As identified in the introduction, there are many factors that may explain differences and similarities between value sets. Differences in genuine preferences may result from differences in cultural values, wealth, characteristics of health systems, whereas methodological differences can be caused by differences in measurement method, data quality and modelling strategies.

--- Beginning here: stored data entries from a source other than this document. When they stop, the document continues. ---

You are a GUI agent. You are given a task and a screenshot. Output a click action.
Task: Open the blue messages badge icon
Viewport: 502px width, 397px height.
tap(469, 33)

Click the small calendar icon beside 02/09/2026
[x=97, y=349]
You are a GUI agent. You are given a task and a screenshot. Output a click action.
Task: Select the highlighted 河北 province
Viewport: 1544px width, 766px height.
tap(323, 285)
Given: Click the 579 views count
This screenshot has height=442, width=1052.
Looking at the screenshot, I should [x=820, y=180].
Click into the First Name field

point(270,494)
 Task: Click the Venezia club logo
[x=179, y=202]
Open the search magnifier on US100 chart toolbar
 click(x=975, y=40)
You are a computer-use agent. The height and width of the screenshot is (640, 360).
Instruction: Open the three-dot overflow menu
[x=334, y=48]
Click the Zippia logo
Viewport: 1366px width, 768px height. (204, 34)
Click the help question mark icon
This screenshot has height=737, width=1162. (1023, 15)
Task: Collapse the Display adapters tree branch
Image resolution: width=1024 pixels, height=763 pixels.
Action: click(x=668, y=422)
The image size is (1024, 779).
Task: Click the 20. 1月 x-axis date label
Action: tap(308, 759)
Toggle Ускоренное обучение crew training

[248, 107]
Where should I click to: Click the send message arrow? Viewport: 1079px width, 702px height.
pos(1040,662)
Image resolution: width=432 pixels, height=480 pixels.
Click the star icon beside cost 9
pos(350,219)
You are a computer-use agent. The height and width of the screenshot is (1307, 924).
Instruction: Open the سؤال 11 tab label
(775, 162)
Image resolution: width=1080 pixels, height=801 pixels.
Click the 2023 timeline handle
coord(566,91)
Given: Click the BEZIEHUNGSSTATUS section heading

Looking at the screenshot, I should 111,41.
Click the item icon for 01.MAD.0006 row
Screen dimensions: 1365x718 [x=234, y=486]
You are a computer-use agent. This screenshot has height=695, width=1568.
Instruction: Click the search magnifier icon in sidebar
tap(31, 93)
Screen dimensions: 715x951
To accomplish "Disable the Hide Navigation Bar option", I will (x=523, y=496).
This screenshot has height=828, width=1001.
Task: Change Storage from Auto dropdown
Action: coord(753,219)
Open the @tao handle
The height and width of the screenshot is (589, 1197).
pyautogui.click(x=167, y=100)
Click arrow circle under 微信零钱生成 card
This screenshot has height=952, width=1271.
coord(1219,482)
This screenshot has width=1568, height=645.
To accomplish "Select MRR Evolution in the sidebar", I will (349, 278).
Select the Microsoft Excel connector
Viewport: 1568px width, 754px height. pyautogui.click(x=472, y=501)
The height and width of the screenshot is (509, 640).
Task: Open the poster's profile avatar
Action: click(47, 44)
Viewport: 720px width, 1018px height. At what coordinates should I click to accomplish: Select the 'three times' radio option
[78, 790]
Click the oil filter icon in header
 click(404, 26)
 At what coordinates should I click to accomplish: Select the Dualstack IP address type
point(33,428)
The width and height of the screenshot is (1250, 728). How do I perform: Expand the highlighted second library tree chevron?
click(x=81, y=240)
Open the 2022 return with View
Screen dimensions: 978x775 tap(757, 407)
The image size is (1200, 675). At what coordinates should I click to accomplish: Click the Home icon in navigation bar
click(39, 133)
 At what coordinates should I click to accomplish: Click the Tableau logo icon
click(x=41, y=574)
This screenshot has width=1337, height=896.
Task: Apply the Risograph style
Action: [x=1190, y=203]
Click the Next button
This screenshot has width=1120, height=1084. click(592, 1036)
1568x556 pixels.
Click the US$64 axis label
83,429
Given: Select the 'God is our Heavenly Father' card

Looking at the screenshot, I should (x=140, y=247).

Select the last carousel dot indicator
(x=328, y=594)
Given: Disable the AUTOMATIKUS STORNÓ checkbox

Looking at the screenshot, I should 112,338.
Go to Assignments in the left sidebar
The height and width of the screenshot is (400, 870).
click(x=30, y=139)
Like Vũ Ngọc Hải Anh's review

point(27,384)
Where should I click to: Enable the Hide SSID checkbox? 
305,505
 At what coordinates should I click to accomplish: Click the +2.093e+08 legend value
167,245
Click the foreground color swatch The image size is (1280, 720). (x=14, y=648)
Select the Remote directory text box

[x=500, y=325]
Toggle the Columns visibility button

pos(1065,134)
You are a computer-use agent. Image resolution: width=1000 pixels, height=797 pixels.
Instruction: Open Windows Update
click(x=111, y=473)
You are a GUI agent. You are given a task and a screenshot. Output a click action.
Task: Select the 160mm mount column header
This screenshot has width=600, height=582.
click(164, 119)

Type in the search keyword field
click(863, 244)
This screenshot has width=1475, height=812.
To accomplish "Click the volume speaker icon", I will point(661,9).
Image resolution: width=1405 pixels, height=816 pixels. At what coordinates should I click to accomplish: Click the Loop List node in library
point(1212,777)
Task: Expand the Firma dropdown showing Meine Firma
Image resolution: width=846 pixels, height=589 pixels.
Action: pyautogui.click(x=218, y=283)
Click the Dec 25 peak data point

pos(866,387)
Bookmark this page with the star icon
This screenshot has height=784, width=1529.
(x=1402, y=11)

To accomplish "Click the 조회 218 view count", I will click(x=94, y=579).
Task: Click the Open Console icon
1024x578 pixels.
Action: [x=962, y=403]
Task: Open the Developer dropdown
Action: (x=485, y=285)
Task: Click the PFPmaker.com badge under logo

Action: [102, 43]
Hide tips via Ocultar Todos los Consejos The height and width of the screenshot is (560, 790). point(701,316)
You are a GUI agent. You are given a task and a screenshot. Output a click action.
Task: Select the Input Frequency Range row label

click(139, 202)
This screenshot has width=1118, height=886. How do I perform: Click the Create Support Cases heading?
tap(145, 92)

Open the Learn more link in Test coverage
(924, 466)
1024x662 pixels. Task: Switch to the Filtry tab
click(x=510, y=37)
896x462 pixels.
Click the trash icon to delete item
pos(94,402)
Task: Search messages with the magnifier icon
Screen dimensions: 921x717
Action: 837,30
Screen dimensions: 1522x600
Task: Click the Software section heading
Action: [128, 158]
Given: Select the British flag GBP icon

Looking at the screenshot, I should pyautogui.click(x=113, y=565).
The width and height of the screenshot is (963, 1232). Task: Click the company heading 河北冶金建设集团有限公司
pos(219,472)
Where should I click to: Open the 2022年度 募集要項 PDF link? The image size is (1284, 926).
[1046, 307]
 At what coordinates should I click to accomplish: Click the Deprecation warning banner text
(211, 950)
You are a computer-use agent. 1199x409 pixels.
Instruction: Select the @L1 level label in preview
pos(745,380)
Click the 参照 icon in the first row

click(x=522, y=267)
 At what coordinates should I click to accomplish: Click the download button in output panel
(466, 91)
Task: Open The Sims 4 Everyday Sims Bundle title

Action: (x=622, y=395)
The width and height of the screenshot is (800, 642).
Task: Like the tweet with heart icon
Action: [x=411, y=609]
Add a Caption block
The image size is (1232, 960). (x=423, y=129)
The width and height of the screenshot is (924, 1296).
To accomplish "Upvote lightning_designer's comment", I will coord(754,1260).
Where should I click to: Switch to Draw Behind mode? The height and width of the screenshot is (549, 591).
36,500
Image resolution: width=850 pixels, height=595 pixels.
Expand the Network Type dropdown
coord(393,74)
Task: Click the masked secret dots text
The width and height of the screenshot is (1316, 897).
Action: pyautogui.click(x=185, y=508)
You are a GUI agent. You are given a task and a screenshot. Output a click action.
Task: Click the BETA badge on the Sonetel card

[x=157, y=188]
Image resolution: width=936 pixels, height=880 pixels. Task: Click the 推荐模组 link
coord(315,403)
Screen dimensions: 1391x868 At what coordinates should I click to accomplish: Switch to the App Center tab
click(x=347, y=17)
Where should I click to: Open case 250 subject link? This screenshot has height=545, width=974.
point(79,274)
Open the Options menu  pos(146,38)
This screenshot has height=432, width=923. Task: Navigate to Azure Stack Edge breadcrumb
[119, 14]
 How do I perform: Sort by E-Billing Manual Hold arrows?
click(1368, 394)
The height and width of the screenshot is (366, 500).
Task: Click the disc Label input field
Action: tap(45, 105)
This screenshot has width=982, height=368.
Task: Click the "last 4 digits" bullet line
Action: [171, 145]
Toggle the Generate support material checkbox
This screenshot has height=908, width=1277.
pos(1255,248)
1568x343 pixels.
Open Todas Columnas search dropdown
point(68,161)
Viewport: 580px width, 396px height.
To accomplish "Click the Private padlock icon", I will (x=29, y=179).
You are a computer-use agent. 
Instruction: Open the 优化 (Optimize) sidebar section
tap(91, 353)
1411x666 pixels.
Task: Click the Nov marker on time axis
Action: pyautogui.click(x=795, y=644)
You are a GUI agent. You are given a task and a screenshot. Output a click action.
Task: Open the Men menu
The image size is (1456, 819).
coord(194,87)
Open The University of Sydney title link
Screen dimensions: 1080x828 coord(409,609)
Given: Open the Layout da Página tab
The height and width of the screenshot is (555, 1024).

A study by Wang et al. investigated the results of seven Asian cTTO datasets, used for generating EQ-5D-5L value sets (Wang et al. 2019). They found substantial differences between value sets for Asian countries/areas and recommend developing value sets for each country/area independently, on the basis that a value set from one Asian country/area may not adequately represent the values from a neighbouring country/area. We also find some differences between Asian countries/areas, yet also some similarities that allow us to approximately group Asian value sets into two groups. One can speculate what may cause these differences between the two groups. It could be that some countries/areas are more similar in their preferences, as they share similar characteristics in terms of their wealth, healthcare systems, social insurance and culture. However, looking at the effect of culture, mixed results have been found. One study finds a relationship between the relative importance of the different attributes and differences in culture (Bailey and Kind 2010), while another study finds no relationship between scale length and differences in cultural values (Roudijk et al. 2019). Other factors such as study protocol and QC could also be an important factor in explaining differences between value sets. For example, the studies from the earlier waves of EQ-5D-5L valuation studies (Japan, China, Korea) report much smaller scale lengths than most of the other Asian value sets (Shiroiwa et al. 2016; Luo et al. 2017; Kim et al. 2016). This may partially explain differences between Asian countries/areas. A similar observation can be made for Western countries/areas, yet the difference seems to be smaller between Western value sets. More research, possibly in the form of a meta-analysis, is needed to assess key methodological differences between the value sets within geographical regions and to explore whether these methodological differences and macroeconomic determinants such as health systems may explain differences between the value sets.

6.6.5 Limitations

A limitation of this chapter is that the number of countries/areas included in each preference pattern differs substantially. For example, the Western aggregate value set includes value sets from ten countries/areas, while the Eastern European aggregate value set contains only two. Another limitation is that geographical/cultural regions such as Africa, the Middle East and Latin America are underrepresented in the number of available value sets. Once more value sets are available from these regions, it will become more feasible to determine if there are any preference patterns in these regions and compare them with the currently identified preference patterns. Finally, another limitation is that the patient data used to test the preference patterns was collected in Western countries/areas only. Therefore, the value sets from non-Western countries/areas (and subsequent aggregate value sets) may not adequately reflect the values for patients. Future research using patient data from non-Western countries/areas may improve our understanding of how well these aggregate value sets perform in non-Western countries/areas.

6.7 Conclusions

This chapter identified key differences between value sets and attempts to group value sets on similarities according to certain relevant characteristics. Five different preference patterns were identified. As differences between value sets for countries/areas included within a preference pattern can still be substantial, we still recommend the development and use of national value sets rather than using a value set from a different country/area or from a composite of countries/areas. However, these aggregate value sets could be used for sensitivity analyses when applying foreign value sets.